The Echo Stoa is located within the sanctuary of Zeus in Olympia, Greece. It is part of an ancient archaeological site excavated and preserved by the German Archaeological Institute at Athens. A stoa is a covered walkway or portico, typically colonnaded and open to the public. In ancient Greece a stoa could be used for a variety of reasons including the selling and display of goods, and religious or public meetings. Aside from Delphi, this sanctuary was the most important one in Greece.

Otherwise known as the Stoa Poikile (meaning painted stoa), because of the paintings that once lined the hall, the stoa later became known as the "Echo Stoa" due to the acoustics of its design. It is said one word uttered, would echo seven times.[1] “Almost 100 meters long, it was probably begun after the mid-fourth century, but not completed for a long time thereafter…” [2] It was lined with inner and outer Doric style columns. The stadium was moved eastwards and a stoa was built to separate it from the sanctuary. “The intention is clear: it was to provide a colonnaded boundary to the sanctuary along the east side."[3] Before the Echo Stoa, the finish line of the stadium was in full view of the temple.
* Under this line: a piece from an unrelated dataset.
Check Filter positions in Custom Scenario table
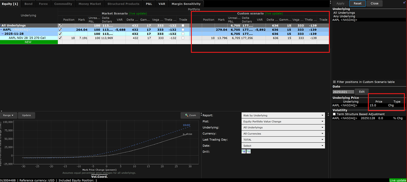The width and height of the screenshot is (407, 182). pyautogui.click(x=334, y=82)
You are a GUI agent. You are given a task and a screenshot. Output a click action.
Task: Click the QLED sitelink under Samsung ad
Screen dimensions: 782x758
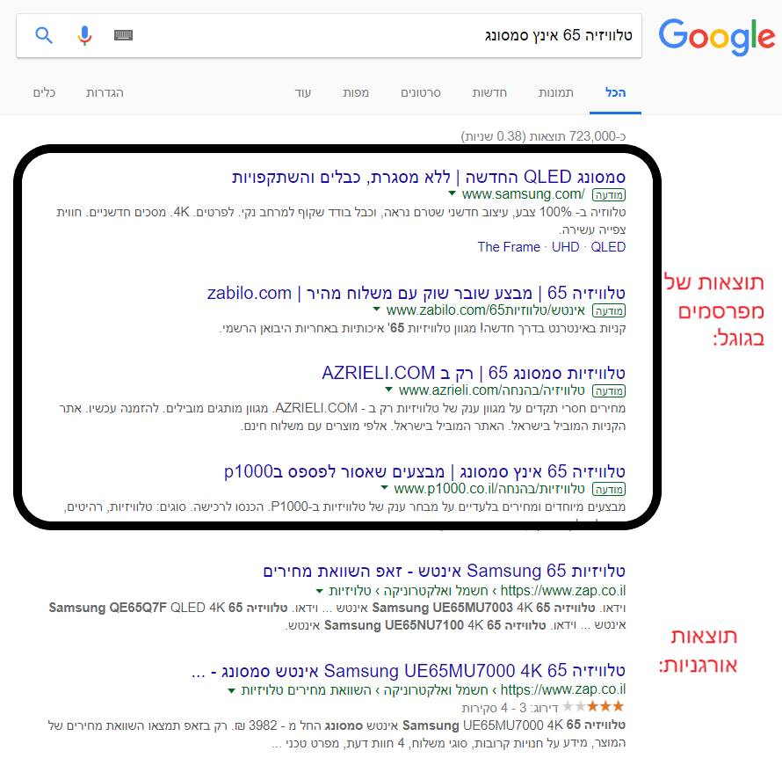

The structure also provided a backdrop for the penultimate stages of procession, however, this was less prominent than with the south stoa. During Hellenistic times this type of architectural layout, based heavily on view towards and from important buildings, especially with stoas became more common. “It was one of the most prominent features of the site at the time of Pausanias’ visit.”[4]

See also[edit]

Olympia, Greece

References[edit]

  1. ^ Encyclopædia Britannica
  2. ^ Studies in Hellenistic Architecture
  3. ^ The Cambridge Ancient History
  4. ^ Die Echohalle

Sources[edit]

  1. Boardman, J. (1994). The Cambridge Ancient History (Vols. 5-6). Cambridge University Press.
  2. Encyclopædia Britannica
  3. Koeings, W. (1985). Die Echohalle. American Journal of Archaeology, 89(4), 708-709
  4. Kunze, E. (1957). V. Bericht über die Ausgrabungen in Olympia. The Journal of Hellenic Studies, 77, 362.
  5. Winter, F. E. (2006). Studies in Hellenistic Architecture. University of Toronto Press.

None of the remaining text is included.